Seit etwas mehr als einem Jahr gibt es eine Konstante beim FC St. Pauli: Egal welche Spieler sich auf dem Platz befinden, es wird nur in ganz seltenen Fällen (wie z. B. am Ende des Regensburg-Spiels) von der Formation mit der Mittelfeldraute abgewichen. Dieses 4-4-2 hat sich zu so etwas wie einem Markenzeichen des Teams entwickelt, so wie es damals unter Ewald Lienen ein sehr destruktives 4-2-3-1 spielte.

Was lange Zeit gut funktionierte, scheint nun langsam aber sicher an seine Grenzen zu kommen. Viele Gegner können die zuvor bärenstarke Offensive immer besser stoppen, wenn sie z.B. mit einer Dreierkette agieren. Aber warum genau klappt das eigentlich mit einer Dreierkette so gut? Und was könnte der FCSP mit seiner Raute besser machen? Oder ist vielleicht sogar ein Systemwechsel die beste Entscheidung?

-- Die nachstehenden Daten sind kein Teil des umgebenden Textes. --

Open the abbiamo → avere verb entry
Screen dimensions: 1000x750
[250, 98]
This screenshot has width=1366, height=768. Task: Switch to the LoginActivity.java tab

Die Vorteile der Mittelfeldraute

Ich hatte das schon einmal stichwortartig vor ein paar Wochen dargestellt, möchte nun aber noch etwas tiefer ins Detail gehen, um herauszuarbeiten, wo genau die aktuellen Probleme des FC St. Pauli mit dieser Formation gegen eine Dreierkette stecken und was besser laufen kann/muss. Dazu mache ich es aber anders als im oben verlinkten Text und stelle dar, welche Kernaufgaben ein Team gegen eine Mittelfeldraute lösen muss (nein, damit gebe ich künftigen Gegnern keinen Guide an die Hand. Den brauchen die nicht mehr).

  1. Überzahl im Zentrum
    Der größte Vorteil einer Mittelfeldraute ist, dass es eigentlich immer eine Überzahl im Zentrum gibt bzw. die Gegner darauf reagieren müssen. Gleich vier Spieler gibt es im zentralen Mittelfeld, also in dem Bereich, wo Pässe und freie Gegenspieler definitiv verhindert werden müssen. Das stellt alle Gegner erstmal vor eine Aufgabe und erzwingt immer eine Reaktion von ihnen.
  2. Zwei Stürmer
    Seit gut zehn Jahren ist der Weltfußball davon teilweise abgewichen, mit mindestens zwei Stürmern zu spielen. Formationen wie das 4-2-3-1 oder das 4-3-3 setzen vielmehr auf offensive Außenbahnspieler und im Zentrum blieb somit meist nur ein Spieler übrig. Inzwischen sind aber viele Teams wieder zu Systemen mit zwei Spitzen zurückgekehrt. Der Vorteil ist, dass zwei Stürmer auch mindestens zwei Verteidiger beschäftigen. Mindestens deshalb, da zwei Stürmer bei guten Bewegungen im Raum nicht nur die Innen-, sondern auch die Außenverteidiger und den/die gegnerischen Sechser beschäftigen können. Auch darauf müssen gegnerische Teams eine Reaktion zeigen.
    Im nächsten Schritt sind es dann übrigens die nachrückenden Achter und der Zehner, die der Verteidigung Probleme bereiten und auf die ebenfalls eine Reaktion gezeigt werden muss.
  3. Außenverteidiger/Innenverteidiger als Aufbauspieler
    Die dritte Kernaufgabe ist dann schon ein Produkt der Reaktion auf die ersten beiden Kernaufgaben. Denn viele gegnerische Spieler im Mittelfeldzentrum und zwei Stürmer führen meist automatisch dazu, dass den gegnerischen Außenverteidigern und auch Innenverteidigern viel Raum zugestanden wird. Das ist, besonders im Fall der linken Seite des FC St. Pauli, eine nicht so gute Sache. Daher müssen Gegner auch gegen aufbaustarke Verteidiger eine Lösung finden.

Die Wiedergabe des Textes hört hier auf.